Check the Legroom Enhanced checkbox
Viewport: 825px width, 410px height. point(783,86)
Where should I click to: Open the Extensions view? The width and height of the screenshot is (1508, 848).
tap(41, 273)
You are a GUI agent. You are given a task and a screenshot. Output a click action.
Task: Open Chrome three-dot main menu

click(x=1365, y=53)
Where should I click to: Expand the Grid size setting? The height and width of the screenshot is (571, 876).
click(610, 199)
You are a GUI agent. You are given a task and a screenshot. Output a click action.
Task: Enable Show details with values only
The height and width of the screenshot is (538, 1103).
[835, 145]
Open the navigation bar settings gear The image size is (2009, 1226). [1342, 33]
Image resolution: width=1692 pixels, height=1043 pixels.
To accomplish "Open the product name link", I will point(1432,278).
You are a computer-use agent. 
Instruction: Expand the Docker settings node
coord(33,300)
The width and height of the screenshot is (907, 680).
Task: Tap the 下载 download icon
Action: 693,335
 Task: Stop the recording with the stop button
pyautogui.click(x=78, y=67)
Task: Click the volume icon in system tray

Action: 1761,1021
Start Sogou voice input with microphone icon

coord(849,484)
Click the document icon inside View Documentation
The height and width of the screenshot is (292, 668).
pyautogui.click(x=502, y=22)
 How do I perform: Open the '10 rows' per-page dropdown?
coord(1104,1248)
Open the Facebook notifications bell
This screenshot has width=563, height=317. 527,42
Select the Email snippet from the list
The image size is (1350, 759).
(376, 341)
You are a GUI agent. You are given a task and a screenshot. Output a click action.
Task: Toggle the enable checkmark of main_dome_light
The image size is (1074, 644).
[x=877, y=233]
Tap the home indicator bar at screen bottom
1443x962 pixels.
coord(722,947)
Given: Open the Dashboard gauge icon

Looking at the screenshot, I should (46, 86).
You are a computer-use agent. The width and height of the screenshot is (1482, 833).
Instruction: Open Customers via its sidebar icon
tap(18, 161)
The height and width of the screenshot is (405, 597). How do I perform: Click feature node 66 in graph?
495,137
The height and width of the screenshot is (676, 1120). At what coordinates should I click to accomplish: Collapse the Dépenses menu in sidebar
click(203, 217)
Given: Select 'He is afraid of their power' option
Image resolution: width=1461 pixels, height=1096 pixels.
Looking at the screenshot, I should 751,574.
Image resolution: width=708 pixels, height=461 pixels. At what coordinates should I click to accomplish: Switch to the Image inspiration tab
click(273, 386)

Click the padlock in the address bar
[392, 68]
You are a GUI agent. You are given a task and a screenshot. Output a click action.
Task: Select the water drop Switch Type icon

---+---

*Problem*
Find how many lines of the preceding data contain "Select", and answer with that number only.

*Output of the task*
3